The report, part of an ongoing series of quarterly consumer lending sector analyses focusing on credit card, auto loan and mortgage data, looked at information from approximately 27 million anonymous, individual credit files, providing a real-life perspective on how U.S. consumers are managing their credit health.
The study said mortgage borrower delinquency rates in the fourth quarter of 2008 were highest in Florida (9.52%) and Nevada (9.01%), while the lowest rates were found in North Dakota (1.21%), Alaska (1.74%) and South Dakota (1.97%). The three areas showing the greatest percentage growth in delinquency from the previous quarter were Arizona (26.2%), Montana (24.5%) and South Dakota (23.9%).

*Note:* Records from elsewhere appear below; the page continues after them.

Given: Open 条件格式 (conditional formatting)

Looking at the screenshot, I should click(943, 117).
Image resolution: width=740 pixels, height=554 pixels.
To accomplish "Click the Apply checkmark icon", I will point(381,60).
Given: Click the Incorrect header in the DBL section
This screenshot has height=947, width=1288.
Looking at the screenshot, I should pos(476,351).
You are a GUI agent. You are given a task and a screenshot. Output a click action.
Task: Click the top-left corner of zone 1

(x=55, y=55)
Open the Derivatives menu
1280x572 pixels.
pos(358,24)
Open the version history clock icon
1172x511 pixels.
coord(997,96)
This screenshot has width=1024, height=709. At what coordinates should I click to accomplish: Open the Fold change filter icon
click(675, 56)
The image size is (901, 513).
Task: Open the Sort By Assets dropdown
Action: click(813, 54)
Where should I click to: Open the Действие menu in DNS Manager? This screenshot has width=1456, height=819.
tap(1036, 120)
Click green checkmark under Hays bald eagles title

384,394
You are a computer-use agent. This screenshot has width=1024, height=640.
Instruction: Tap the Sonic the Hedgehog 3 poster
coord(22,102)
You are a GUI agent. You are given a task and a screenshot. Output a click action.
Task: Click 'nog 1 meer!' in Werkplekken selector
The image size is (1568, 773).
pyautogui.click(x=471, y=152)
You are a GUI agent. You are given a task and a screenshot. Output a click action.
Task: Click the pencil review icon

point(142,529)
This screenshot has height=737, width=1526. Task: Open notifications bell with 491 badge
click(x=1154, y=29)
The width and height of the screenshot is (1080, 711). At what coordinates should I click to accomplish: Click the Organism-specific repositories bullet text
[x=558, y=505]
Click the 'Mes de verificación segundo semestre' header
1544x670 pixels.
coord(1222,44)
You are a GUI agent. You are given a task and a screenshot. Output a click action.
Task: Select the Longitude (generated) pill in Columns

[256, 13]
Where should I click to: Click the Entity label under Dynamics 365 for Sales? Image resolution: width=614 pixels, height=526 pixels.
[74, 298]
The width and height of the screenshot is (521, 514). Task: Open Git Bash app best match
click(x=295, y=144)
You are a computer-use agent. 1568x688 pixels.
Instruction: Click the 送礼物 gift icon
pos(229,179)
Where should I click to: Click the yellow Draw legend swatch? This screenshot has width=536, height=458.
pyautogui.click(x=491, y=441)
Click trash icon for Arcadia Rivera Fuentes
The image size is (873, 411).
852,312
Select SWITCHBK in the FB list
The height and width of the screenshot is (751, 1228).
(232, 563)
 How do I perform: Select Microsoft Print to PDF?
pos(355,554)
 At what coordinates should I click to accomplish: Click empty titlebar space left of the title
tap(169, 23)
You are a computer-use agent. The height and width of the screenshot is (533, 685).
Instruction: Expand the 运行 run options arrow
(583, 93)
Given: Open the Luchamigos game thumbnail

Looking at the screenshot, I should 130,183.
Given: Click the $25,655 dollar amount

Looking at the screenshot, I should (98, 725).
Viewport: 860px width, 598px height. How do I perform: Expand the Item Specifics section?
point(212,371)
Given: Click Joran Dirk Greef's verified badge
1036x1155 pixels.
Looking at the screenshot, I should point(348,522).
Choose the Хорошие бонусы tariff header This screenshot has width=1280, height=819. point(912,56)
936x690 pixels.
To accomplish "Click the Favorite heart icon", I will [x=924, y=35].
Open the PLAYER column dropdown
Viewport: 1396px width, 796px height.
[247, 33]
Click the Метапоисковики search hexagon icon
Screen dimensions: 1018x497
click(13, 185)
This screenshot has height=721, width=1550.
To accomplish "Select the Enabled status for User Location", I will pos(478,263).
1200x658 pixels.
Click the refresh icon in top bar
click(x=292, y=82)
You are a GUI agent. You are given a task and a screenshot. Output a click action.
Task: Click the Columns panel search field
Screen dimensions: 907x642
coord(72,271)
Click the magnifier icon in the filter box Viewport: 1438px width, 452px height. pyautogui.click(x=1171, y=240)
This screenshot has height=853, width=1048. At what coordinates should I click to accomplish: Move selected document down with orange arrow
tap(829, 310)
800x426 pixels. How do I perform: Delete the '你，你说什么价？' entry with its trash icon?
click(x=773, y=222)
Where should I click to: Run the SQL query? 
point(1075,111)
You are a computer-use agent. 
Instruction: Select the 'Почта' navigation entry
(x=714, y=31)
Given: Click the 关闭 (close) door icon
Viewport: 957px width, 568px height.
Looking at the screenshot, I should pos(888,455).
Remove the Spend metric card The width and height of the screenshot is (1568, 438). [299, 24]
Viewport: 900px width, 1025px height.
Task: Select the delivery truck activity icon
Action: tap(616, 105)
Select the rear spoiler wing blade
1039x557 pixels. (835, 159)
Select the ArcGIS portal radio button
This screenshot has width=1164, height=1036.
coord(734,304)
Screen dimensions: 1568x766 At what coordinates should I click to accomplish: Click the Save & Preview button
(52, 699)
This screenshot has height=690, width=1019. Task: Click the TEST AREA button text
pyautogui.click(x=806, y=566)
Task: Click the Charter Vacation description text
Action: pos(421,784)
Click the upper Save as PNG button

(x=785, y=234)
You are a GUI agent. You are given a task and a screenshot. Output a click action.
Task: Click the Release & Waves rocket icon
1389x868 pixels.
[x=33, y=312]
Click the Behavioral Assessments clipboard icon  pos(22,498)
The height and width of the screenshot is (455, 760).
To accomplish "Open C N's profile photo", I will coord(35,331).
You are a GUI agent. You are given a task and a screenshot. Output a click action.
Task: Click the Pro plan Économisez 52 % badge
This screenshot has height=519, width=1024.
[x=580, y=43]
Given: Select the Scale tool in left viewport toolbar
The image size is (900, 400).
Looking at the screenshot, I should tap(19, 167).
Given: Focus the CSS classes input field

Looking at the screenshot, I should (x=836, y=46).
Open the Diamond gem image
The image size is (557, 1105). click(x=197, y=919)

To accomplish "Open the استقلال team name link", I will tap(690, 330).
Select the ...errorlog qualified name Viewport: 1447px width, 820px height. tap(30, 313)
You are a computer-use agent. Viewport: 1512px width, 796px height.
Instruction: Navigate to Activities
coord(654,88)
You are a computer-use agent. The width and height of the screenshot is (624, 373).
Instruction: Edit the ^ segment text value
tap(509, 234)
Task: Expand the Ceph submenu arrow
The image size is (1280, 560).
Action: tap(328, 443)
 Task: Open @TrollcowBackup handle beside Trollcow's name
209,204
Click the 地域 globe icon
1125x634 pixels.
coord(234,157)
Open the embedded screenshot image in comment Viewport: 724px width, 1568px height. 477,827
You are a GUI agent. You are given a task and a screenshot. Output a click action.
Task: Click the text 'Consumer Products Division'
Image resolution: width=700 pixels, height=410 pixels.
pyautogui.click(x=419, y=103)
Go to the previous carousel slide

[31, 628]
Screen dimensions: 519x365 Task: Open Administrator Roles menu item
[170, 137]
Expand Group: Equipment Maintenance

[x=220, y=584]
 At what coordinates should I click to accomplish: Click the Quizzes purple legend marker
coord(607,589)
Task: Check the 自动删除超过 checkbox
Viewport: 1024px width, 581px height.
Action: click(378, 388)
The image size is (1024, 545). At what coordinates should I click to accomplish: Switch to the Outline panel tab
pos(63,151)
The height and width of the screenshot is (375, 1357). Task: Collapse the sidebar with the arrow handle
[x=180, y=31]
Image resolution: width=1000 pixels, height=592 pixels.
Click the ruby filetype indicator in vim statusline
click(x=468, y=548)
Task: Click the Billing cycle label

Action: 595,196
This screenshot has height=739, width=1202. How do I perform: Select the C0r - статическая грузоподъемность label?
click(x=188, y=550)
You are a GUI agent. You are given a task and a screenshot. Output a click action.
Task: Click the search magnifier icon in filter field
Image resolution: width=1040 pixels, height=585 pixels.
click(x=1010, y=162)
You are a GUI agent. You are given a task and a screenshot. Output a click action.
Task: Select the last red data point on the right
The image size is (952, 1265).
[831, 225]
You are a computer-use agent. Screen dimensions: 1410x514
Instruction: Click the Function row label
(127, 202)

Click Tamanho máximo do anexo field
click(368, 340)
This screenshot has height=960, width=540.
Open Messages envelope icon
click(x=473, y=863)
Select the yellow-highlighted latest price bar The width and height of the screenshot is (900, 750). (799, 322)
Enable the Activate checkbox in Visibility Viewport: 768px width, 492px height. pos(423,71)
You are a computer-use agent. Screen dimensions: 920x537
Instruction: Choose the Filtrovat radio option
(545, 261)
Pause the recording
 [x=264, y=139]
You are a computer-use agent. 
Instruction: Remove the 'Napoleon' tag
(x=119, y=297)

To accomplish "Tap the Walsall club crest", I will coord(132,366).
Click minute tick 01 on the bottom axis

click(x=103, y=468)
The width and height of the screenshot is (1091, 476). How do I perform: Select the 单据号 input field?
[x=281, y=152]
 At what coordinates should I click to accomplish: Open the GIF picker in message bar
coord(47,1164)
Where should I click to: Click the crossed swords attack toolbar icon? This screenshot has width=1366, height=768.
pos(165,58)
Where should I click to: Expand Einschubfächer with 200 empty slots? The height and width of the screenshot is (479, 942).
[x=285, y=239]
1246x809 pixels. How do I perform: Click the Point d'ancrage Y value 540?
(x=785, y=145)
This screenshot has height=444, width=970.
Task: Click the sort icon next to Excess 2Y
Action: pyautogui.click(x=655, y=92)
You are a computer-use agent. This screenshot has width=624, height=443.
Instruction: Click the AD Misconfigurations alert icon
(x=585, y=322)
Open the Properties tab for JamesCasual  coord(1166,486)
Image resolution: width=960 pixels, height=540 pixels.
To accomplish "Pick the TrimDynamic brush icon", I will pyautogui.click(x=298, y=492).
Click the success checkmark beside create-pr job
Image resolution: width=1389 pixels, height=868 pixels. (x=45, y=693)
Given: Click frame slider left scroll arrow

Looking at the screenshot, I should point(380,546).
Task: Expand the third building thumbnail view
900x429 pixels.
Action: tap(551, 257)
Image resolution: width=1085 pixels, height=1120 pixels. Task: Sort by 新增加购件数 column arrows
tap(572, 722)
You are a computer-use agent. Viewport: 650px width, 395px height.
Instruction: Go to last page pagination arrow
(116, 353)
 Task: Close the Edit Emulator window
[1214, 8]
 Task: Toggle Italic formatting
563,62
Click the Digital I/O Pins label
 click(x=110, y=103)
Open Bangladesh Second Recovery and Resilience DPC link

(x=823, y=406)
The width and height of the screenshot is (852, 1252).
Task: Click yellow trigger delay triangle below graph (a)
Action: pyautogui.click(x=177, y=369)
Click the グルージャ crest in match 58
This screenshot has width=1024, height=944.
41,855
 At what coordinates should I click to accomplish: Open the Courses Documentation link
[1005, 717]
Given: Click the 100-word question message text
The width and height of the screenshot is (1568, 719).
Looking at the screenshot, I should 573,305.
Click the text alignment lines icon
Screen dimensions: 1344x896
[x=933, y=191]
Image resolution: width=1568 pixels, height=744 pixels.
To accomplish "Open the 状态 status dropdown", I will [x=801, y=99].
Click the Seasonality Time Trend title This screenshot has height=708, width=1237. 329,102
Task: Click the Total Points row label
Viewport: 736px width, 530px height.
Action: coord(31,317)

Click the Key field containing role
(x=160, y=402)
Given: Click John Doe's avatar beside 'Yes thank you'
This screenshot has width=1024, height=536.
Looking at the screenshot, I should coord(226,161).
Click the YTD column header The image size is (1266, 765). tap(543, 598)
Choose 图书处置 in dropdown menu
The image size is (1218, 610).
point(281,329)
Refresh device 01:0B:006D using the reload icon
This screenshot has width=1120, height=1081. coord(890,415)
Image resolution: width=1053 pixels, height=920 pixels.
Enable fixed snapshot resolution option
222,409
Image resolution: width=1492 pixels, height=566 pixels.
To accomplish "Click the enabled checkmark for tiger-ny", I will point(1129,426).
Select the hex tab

However, the news is not altogether bad: North Dakota and Alaska both showed a decline in mortgage delinquency rates, down, respectively, from the previous quarter's 10% and 19%.
The average national mortgage debt per borrower rose slightly (0.26%) to $192,789 from the previous quarter's $192,287. On a year-over-year basis, the fourth-quarter 2008 average represents a 0.74% increase compared to the fourth-quarter 2007 average of $191,370.
The area with the highest average mortgage debt per borrower was California at $356,421, followed by the District of Columbia at $354,082 and Hawaii at $310,289.